*Task*:
Output the lines of the material as a numbered list, leaving out blank lines, starting with the line containing "Task: Open the アメリカ英語 language dropdown" and continuing through the line containing "I will point(508,534).".

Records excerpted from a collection

********

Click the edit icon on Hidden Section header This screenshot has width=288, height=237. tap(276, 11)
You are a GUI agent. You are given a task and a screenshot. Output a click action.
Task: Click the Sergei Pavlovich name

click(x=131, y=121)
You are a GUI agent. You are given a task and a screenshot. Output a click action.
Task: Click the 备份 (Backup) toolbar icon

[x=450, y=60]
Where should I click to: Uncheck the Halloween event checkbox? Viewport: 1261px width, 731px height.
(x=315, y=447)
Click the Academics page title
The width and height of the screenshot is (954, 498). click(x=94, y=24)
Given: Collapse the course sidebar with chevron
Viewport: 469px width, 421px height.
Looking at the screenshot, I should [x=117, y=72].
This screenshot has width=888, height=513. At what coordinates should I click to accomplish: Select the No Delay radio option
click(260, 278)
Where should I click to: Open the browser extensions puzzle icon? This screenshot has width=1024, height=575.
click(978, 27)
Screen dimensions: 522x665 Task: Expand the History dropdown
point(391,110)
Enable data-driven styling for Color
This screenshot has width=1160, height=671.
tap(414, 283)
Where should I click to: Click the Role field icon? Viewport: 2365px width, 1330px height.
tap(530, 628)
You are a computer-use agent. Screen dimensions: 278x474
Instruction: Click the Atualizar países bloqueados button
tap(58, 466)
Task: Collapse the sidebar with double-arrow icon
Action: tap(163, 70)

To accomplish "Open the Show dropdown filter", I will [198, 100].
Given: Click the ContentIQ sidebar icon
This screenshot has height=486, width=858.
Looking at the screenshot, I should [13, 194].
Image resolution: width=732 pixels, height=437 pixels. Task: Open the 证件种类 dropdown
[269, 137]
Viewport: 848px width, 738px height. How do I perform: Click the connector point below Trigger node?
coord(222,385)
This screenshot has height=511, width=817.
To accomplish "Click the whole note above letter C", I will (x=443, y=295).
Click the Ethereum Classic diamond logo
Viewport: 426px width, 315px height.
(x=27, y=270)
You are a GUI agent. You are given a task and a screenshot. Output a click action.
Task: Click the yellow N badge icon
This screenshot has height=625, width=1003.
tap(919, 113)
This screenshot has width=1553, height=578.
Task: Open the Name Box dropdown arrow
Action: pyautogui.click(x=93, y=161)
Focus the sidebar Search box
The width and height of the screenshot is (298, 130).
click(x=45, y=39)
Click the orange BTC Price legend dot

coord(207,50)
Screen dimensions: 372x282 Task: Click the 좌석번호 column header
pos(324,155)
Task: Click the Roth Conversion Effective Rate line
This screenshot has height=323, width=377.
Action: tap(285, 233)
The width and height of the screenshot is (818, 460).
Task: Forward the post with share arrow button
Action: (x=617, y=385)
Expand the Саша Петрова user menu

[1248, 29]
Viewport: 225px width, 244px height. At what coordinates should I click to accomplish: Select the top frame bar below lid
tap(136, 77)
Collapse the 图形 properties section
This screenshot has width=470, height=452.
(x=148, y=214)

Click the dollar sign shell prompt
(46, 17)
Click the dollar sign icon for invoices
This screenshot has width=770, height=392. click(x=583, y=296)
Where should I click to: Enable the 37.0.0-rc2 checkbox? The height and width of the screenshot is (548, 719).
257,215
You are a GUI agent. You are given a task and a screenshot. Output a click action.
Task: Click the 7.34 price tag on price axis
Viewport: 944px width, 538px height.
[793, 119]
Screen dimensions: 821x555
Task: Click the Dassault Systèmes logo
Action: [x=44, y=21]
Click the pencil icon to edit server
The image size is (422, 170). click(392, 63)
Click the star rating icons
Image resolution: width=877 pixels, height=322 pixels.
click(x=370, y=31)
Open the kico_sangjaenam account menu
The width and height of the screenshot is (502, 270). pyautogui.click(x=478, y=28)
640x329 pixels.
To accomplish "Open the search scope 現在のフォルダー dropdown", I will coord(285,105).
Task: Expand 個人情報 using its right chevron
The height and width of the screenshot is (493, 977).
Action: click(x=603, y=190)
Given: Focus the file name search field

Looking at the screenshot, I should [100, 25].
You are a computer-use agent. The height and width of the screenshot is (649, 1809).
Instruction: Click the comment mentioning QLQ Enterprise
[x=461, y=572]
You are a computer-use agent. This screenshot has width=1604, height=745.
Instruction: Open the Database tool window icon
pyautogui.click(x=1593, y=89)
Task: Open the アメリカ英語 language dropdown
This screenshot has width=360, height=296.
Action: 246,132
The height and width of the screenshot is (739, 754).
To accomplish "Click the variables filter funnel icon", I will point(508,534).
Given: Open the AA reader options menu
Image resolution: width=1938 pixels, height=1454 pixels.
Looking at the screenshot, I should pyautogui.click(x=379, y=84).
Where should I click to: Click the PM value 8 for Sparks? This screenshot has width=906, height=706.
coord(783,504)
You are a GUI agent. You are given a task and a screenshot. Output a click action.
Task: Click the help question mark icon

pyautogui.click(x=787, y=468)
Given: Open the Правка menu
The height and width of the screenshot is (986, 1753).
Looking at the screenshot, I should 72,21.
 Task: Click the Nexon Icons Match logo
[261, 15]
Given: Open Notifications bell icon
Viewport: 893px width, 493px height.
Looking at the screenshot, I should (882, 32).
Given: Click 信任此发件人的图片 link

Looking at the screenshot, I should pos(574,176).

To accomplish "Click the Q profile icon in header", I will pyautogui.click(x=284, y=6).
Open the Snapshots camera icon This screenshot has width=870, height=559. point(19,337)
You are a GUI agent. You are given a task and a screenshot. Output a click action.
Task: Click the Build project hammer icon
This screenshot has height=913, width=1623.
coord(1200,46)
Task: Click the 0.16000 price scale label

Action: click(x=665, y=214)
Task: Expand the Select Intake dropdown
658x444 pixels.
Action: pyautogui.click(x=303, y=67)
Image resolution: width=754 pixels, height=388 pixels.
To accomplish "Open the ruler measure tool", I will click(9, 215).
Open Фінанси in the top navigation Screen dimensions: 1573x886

********

*Complete output*:
1. Task: Open the アメリカ英語 language dropdown
2. This screenshot has width=360, height=296.
3. Action: 246,132
4. The height and width of the screenshot is (739, 754).
5. To accomplish "Click the variables filter funnel icon", I will point(508,534).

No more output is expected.